Zia Anger, ‘I Remember Nothing’, (2015)
Two of the most ambitious films I saw this year at ND/NF were shorts, both world premieres. Zia Anger’s I Remember Nothing (2015) possesses a frightening Lynchian fluidity. It tells a story of Joan, a college softball player, who leaves class early for practice. Split into chapters titled after stages of an epileptic seizure, the film dares the audience to lose itself in its nightmarish twists. We see Joan metamorphose, wearing the same uniform but played by different actresses in each chapter. We follow her gaze as she ogles a female bystander at the field, and has an absurdist encounter with the woman and her boyfriend. When Joan suddenly loses consciousness, the dreams are revealed as a medical condition. Yet Joan’s slippery identities and latent sexual passions linger, without needing to be explained. I Remember Nothing is beautifully controlled, and its cerebral allure and the frankness with which it delves into a woman’s psyche bring to mind the films of Joanna Hogg, who was a revelation at the 51st New York Film Festival.
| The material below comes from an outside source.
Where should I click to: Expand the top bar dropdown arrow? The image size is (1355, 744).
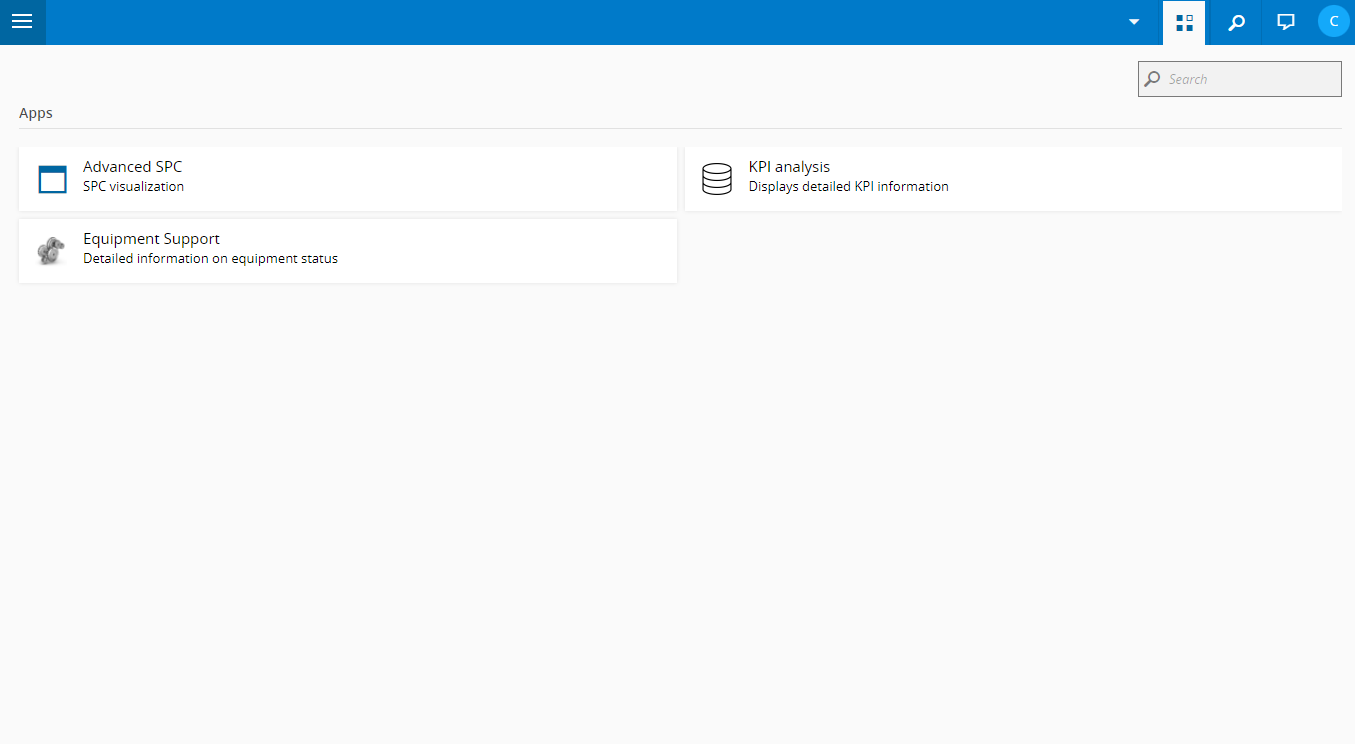click(1134, 22)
Zhou Tao’s Blue and Red (2014), a winner of the Han Nefkens/BACC Asian Contemporary Art Award, takes place on the peripheries of unspecified public events. The Chinese artist may be at a peace rally, a celebration or, at another time, at the scene of a violent clash with the police. He films spectators sleeping on the steps of government buildings, spreading mats and tents, dancing or meditating. He captures their rapturous faces in the afterglow of a stadium’s neon lights, while at other times he depicts them in most prosaic moments. But throughout, the restrictive setup and the amplified ambient sound create a nearly apocalyptic aura, imbuing small gestures with uncanny grandeur. Indefinable, Blue and Red is heartbreaking in its evocation of the shutout masses, against a giant dome pulsing with light. Other times, a sense of togetherness, of participation possible even on the fringes, fills this work with an otherworldly calm.